INPUT RECORDS Block Start

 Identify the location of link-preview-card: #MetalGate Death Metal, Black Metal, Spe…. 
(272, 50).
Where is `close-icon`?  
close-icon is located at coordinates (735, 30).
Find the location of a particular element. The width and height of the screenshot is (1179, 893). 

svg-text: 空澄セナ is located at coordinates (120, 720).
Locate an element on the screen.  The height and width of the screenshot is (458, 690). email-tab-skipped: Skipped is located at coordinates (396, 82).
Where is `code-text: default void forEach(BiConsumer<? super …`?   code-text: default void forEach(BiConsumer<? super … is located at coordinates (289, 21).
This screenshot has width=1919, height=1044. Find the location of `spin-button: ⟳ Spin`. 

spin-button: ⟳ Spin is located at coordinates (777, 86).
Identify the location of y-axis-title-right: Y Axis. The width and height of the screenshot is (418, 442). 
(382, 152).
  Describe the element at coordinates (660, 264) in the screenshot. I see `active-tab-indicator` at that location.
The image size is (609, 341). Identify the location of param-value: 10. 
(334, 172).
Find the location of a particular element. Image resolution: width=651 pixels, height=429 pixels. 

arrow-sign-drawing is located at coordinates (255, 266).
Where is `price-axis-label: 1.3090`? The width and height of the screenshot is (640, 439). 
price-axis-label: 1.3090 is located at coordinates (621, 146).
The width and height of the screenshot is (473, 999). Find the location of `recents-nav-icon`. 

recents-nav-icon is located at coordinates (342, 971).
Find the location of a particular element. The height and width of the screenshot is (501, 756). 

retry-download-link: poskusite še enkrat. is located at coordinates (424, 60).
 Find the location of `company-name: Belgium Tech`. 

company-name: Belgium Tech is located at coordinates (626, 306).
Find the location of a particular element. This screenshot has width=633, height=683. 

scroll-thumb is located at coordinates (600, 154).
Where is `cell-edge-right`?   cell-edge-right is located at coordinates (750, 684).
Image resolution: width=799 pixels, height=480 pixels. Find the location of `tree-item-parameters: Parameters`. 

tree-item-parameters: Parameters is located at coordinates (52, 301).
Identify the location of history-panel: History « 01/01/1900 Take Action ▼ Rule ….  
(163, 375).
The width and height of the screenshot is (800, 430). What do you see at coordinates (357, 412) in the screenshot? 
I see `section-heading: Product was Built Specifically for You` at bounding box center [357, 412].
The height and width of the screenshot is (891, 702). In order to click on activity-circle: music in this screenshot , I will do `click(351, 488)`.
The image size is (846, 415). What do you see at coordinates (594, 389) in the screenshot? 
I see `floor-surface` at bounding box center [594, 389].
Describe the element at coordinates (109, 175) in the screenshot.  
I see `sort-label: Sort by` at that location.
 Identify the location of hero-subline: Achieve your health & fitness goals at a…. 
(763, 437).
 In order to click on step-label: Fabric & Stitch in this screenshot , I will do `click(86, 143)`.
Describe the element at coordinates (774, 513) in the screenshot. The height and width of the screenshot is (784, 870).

INPUT RECORDS Block End

ASSIGNED TASK: Copy every one of the records above line by line, character for character, leaving nothing out and changing nothing.

SOLUTION FOR THIS EXERCISE:
 Identify the location of link-preview-card: #MetalGate Death Metal, Black Metal, Spe…. 
(272, 50).
Where is `close-icon`?  
close-icon is located at coordinates (735, 30).
Find the location of a particular element. The width and height of the screenshot is (1179, 893). 

svg-text: 空澄セナ is located at coordinates (120, 720).
Locate an element on the screen.  The height and width of the screenshot is (458, 690). email-tab-skipped: Skipped is located at coordinates (396, 82).
Where is `code-text: default void forEach(BiConsumer<? super …`?   code-text: default void forEach(BiConsumer<? super … is located at coordinates (289, 21).
This screenshot has width=1919, height=1044. Find the location of `spin-button: ⟳ Spin`. 

spin-button: ⟳ Spin is located at coordinates (777, 86).
Identify the location of y-axis-title-right: Y Axis. The width and height of the screenshot is (418, 442). 
(382, 152).
  Describe the element at coordinates (660, 264) in the screenshot. I see `active-tab-indicator` at that location.
The image size is (609, 341). Identify the location of param-value: 10. 
(334, 172).
Find the location of a particular element. Image resolution: width=651 pixels, height=429 pixels. 

arrow-sign-drawing is located at coordinates (255, 266).
Where is `price-axis-label: 1.3090`? The width and height of the screenshot is (640, 439). 
price-axis-label: 1.3090 is located at coordinates (621, 146).
The width and height of the screenshot is (473, 999). Find the location of `recents-nav-icon`. 

recents-nav-icon is located at coordinates (342, 971).
Find the location of a particular element. The height and width of the screenshot is (501, 756). 

retry-download-link: poskusite še enkrat. is located at coordinates (424, 60).
 Find the location of `company-name: Belgium Tech`. 

company-name: Belgium Tech is located at coordinates (626, 306).
Find the location of a particular element. This screenshot has width=633, height=683. 

scroll-thumb is located at coordinates (600, 154).
Where is `cell-edge-right`?   cell-edge-right is located at coordinates (750, 684).
Image resolution: width=799 pixels, height=480 pixels. Find the location of `tree-item-parameters: Parameters`. 

tree-item-parameters: Parameters is located at coordinates (52, 301).
Identify the location of history-panel: History « 01/01/1900 Take Action ▼ Rule ….  
(163, 375).
The width and height of the screenshot is (800, 430). What do you see at coordinates (357, 412) in the screenshot? 
I see `section-heading: Product was Built Specifically for You` at bounding box center [357, 412].
The height and width of the screenshot is (891, 702). In order to click on activity-circle: music in this screenshot , I will do `click(351, 488)`.
The image size is (846, 415). What do you see at coordinates (594, 389) in the screenshot? 
I see `floor-surface` at bounding box center [594, 389].
Describe the element at coordinates (109, 175) in the screenshot.  
I see `sort-label: Sort by` at that location.
 Identify the location of hero-subline: Achieve your health & fitness goals at a…. 
(763, 437).
 In order to click on step-label: Fabric & Stitch in this screenshot , I will do `click(86, 143)`.
Describe the element at coordinates (774, 513) in the screenshot. The height and width of the screenshot is (784, 870).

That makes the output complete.